## What you will do
Once the pictures are set aside, transcribe the remaining data exactly.

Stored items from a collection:

_ _ _

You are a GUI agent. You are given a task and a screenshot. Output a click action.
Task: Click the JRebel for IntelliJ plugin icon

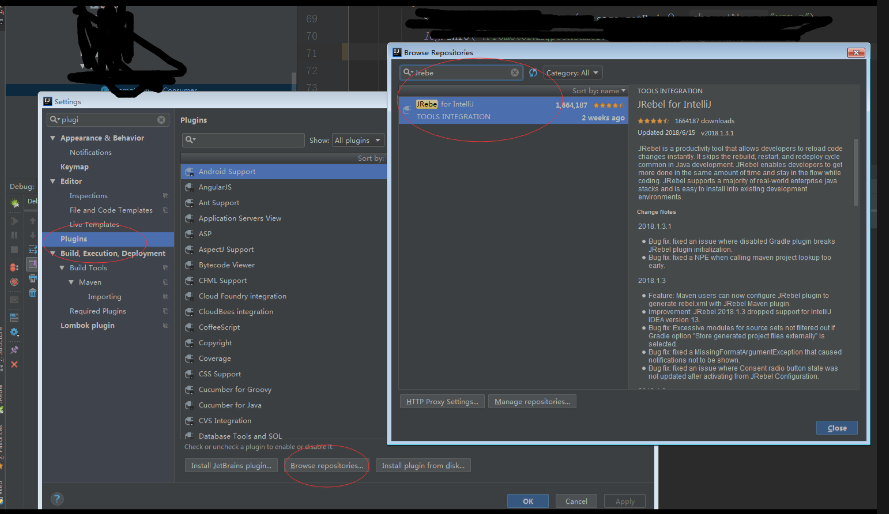406,109
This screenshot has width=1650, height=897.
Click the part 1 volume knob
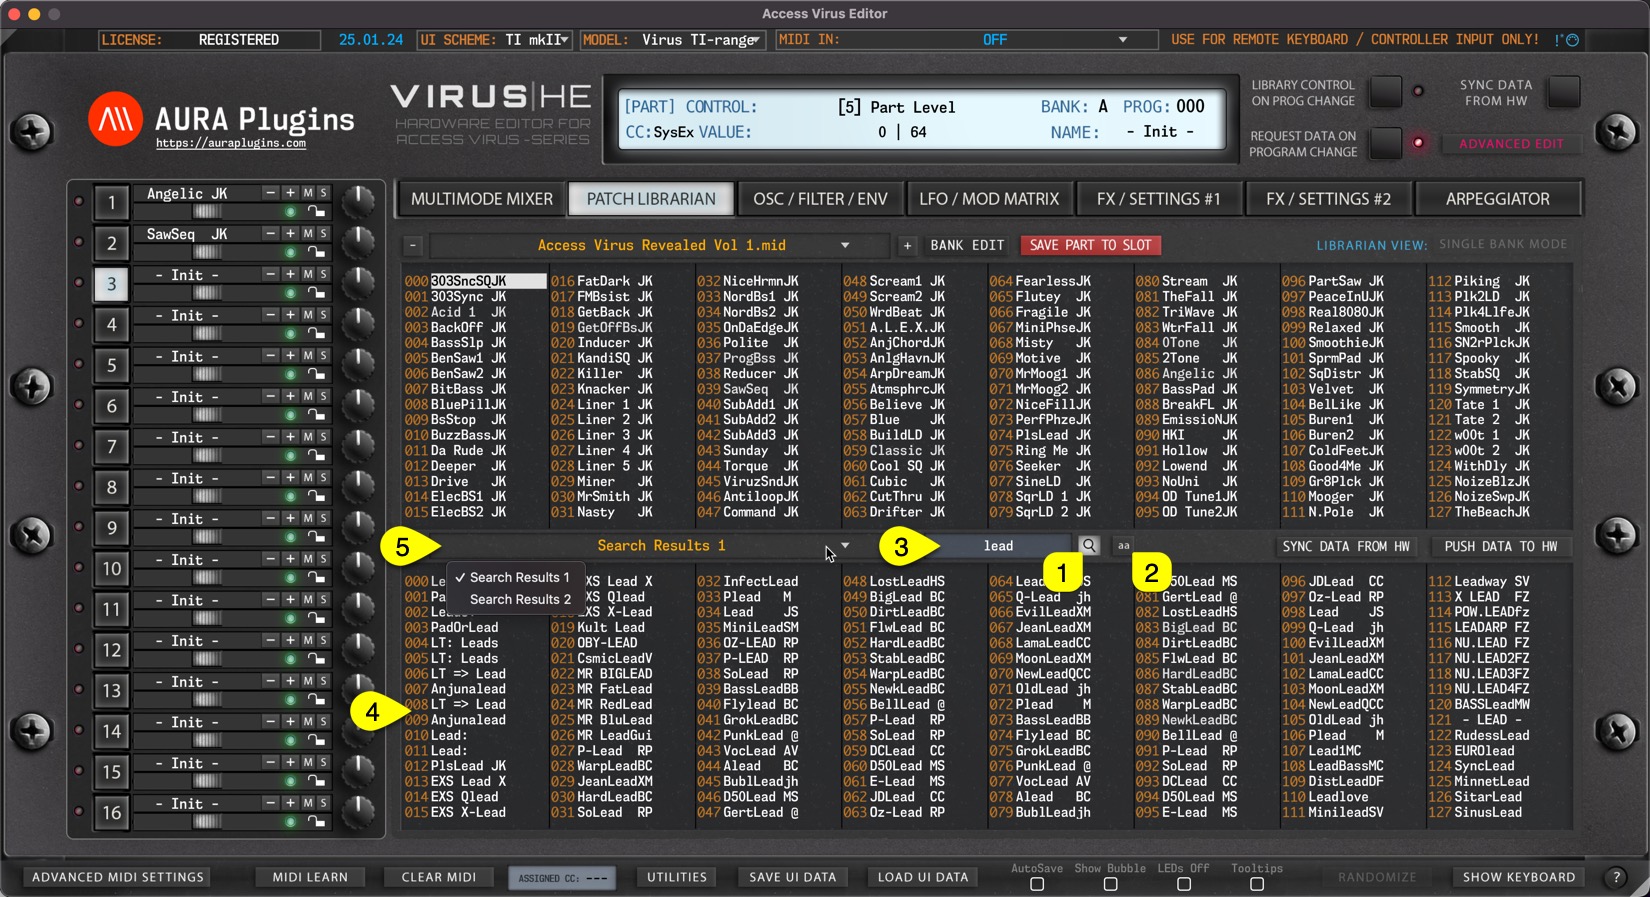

_ _ _

## Output for this exercise
You are a GUI agent. You are given a task and a screenshot. Output a click action.
Task: Click the JRebel for IntelliJ plugin icon

406,109
This screenshot has width=1650, height=897.
Click the part 1 volume knob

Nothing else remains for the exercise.